Wie reagiert eine kleine offene Volkswirtschaft in Europa auf die wechselnden Rahmenbedingungen im 19. und 20. Jahrhundert? Unter den vielen Aspekten, unter denen man diese Frage untersuchen könnte, behandelt das Buch von Ernst Baltensberger und Peter Kugler die Geldgeschichte. Der erste Teil des Buches liefert eine nützliche Übersicht der politischen und wirtschaftlichen Entwicklung seit 1848. Der zweite und dritte Teil enthalten die eigentliche Analyse, beginnend mit einer Darstellung der Geldgeschichte im relevanten Zeitraum. Darauf aufbauend folgt eine Untersuchung einer Liste von Kernthemen, unterstützt durch zeitreihenökonometrische Ergebnisse, wo immer die Datenlage es zulässt. Das Buch stellt insgesamt eine sehr interessante Fallstudie dar, welche die Erkenntnisse der Geldtheorie und -politik eindrucksvoll am Beispiel der Schweiz illustriert.
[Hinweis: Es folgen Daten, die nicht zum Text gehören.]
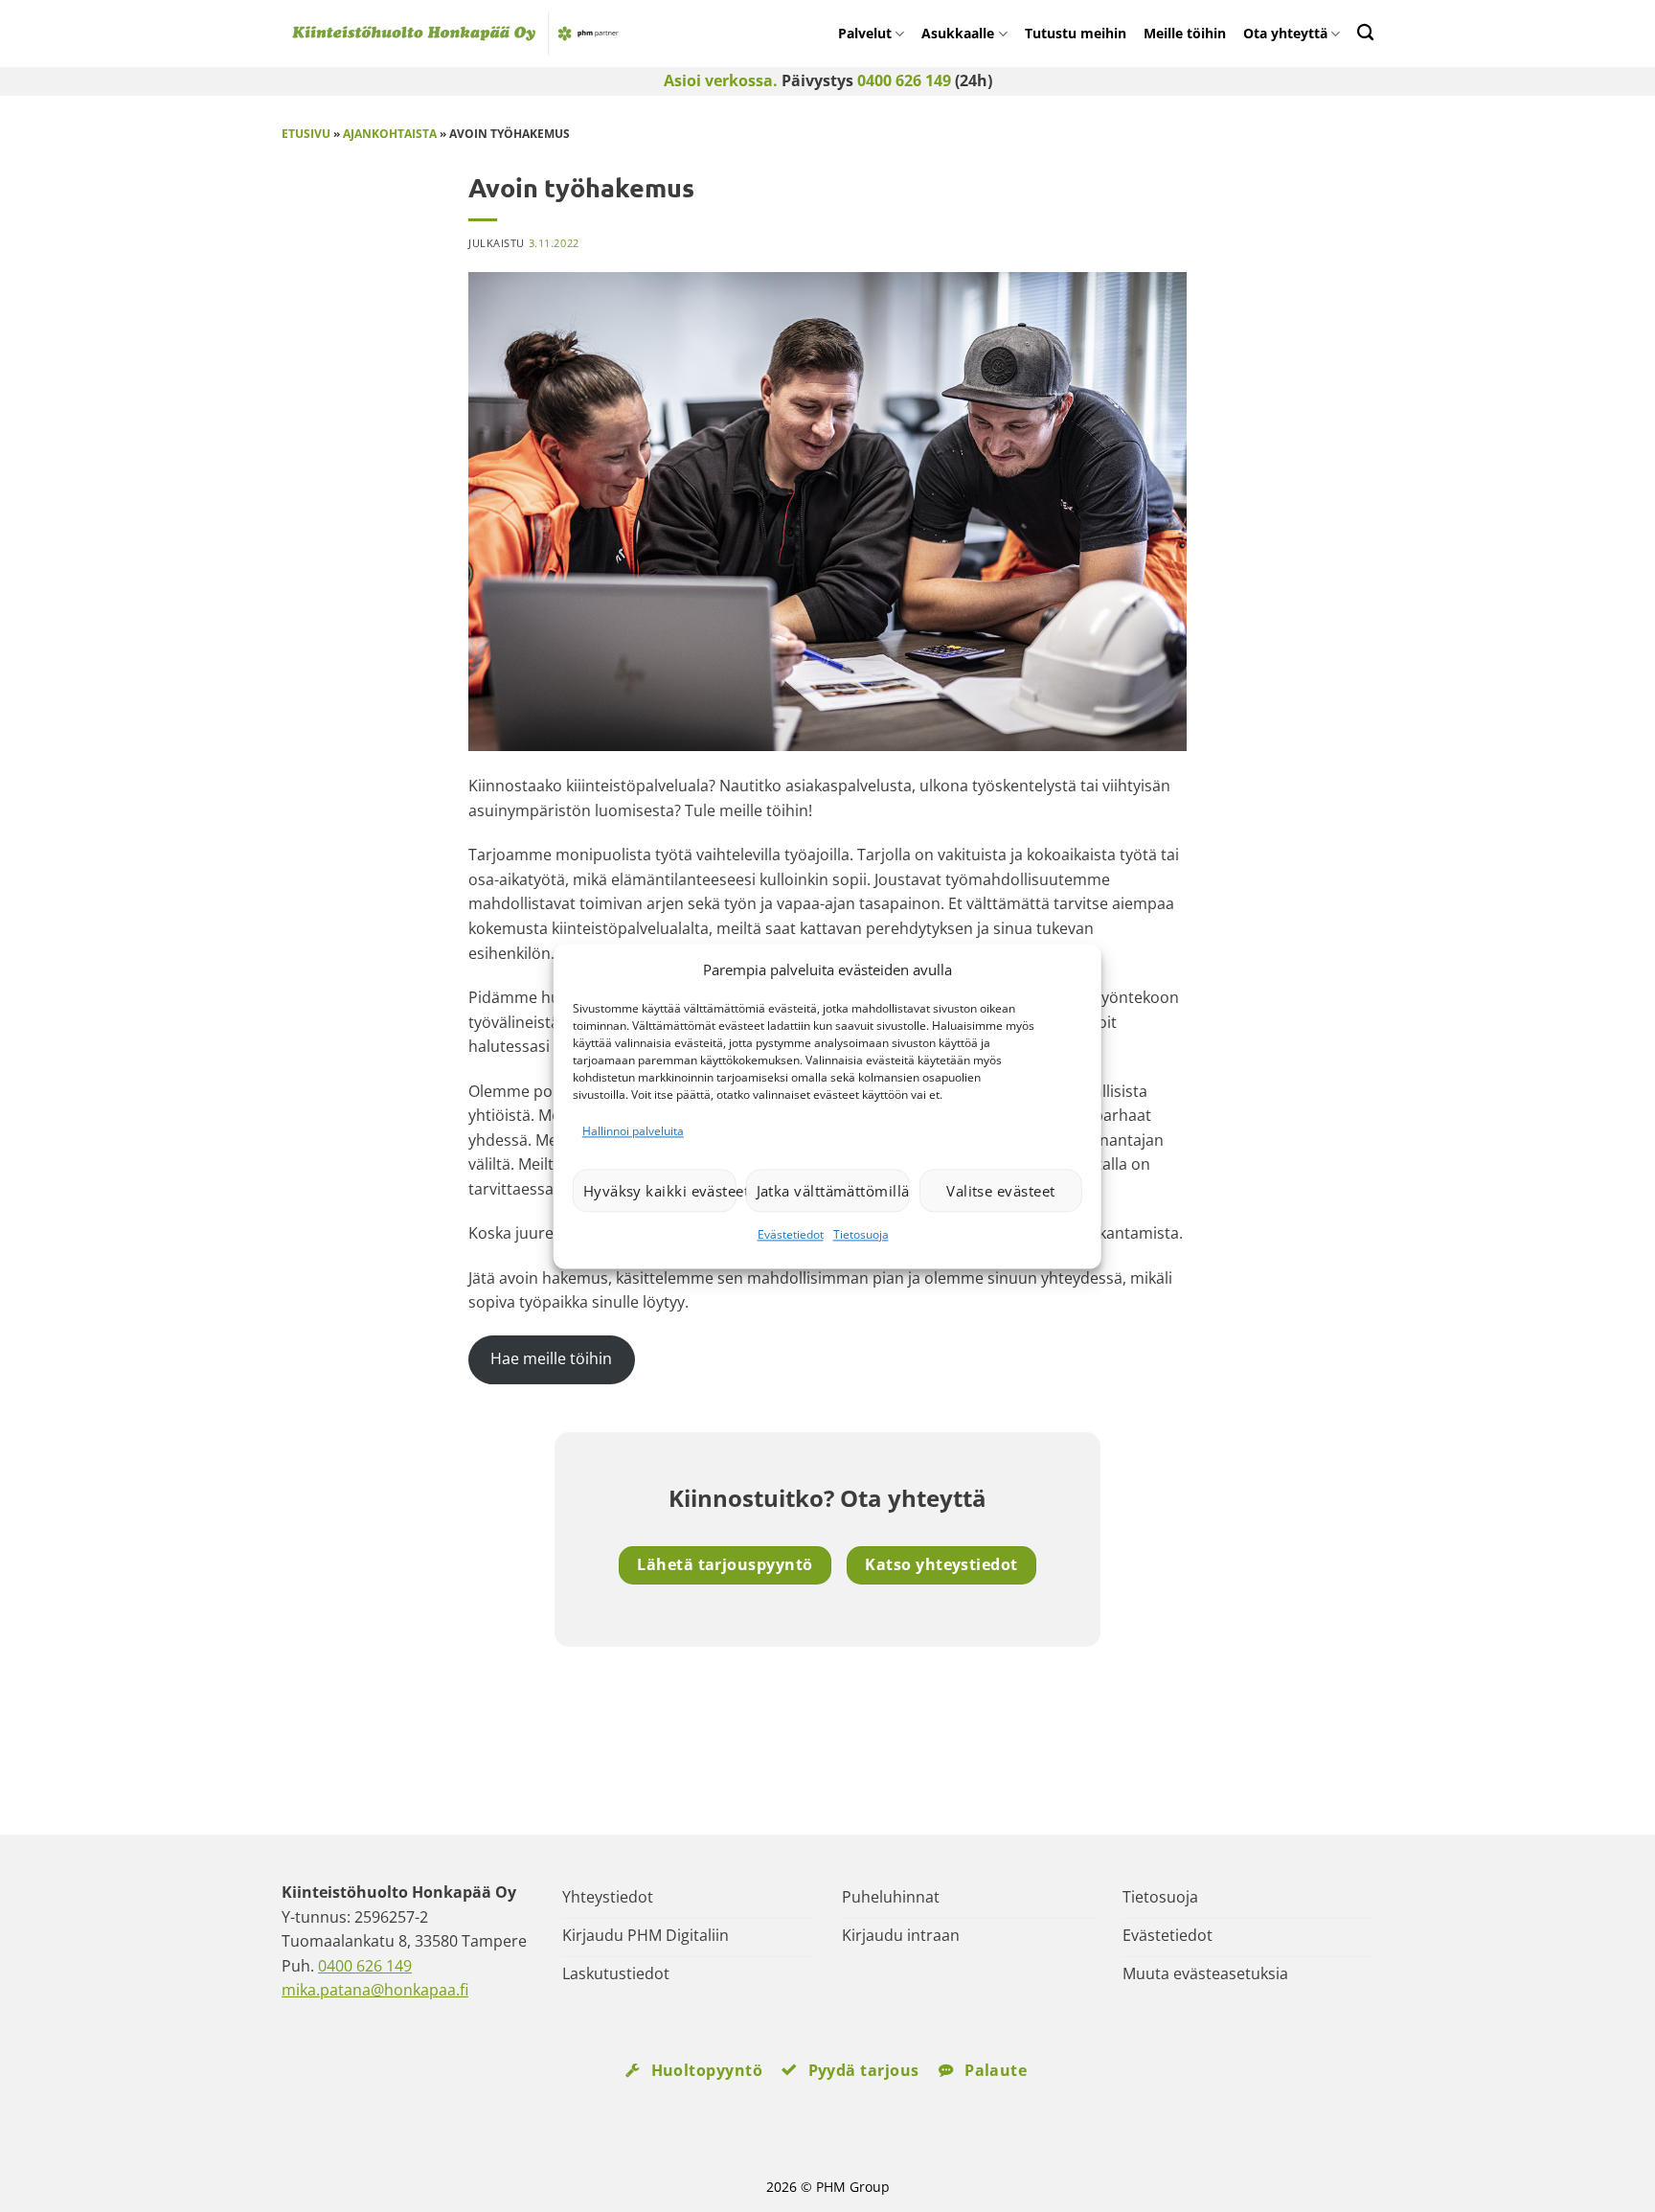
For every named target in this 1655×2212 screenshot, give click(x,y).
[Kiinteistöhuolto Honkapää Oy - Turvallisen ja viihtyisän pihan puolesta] (493, 33)
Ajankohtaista (390, 133)
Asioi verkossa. (721, 80)
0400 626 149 (904, 80)
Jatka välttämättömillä (833, 1190)
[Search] (1365, 32)
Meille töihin (1185, 33)
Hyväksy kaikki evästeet (660, 1190)
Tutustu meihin (1075, 33)
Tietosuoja (861, 1235)
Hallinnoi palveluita (633, 1131)
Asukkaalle (957, 33)
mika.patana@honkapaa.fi (375, 1989)
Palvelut (865, 33)
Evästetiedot (791, 1235)
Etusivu (306, 133)
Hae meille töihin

Das Geldsystem der Schweiz war erheblichen Änderungen unterworfen, wobei die Organisation der Geldversorgung und des Bankensystems auf die Anforderungen reagierte, welche die wirtschaftliche Entwicklung und die internationale Vernetzung stellten. Zunächst bis 1850 ohne eigene nationale Währung mit freier Währungskonkurrenz, zentralisierte auch die Schweiz zunehmend die Geldversorgung, wobei es im europäischen Vergleich relativ spät zur Zentralbankgründung kam – die Schweizerische Nationalbank (SNB) nahm ihre Tätigkeit erst 1907 auf. Die erste Hälfte des 20. Jahrhunderts, die beiden Weltkriege und die Grosse Depression bedeuteten grosse Herausforderungen an die Geldpolitik, und auch die jüngere beziehungsweise jüngste Geschichte blieb turbulent.

Vor diesem Hintergrund untersuchen Baltensperger und Kugler Fragen wie die nach den Konsequenzen der Wahl des Wechselkurssystems. Ein fixer Wechselkurs wie unter dem klassischen Goldstandard oder der frühen Phase des Bretton-Woods-Systems hat erhebliche Vorteile, erfordert aber in hohem Masse internationale Koordination. Weil das unter Umständen eine schwer zu erfüllende Anforderung ist, kann die Bewahrung geldpolitischer Souveränität Vorteile bringen. Die Autoren ziehen hier den Vergleich zwischen der Lateinischen Münzunion des 19. Jahrhunderts (hier lernt man, wie eine Währungsunion unter einem metallischen Standard funktioniert) und der Europäischen Währungsunion.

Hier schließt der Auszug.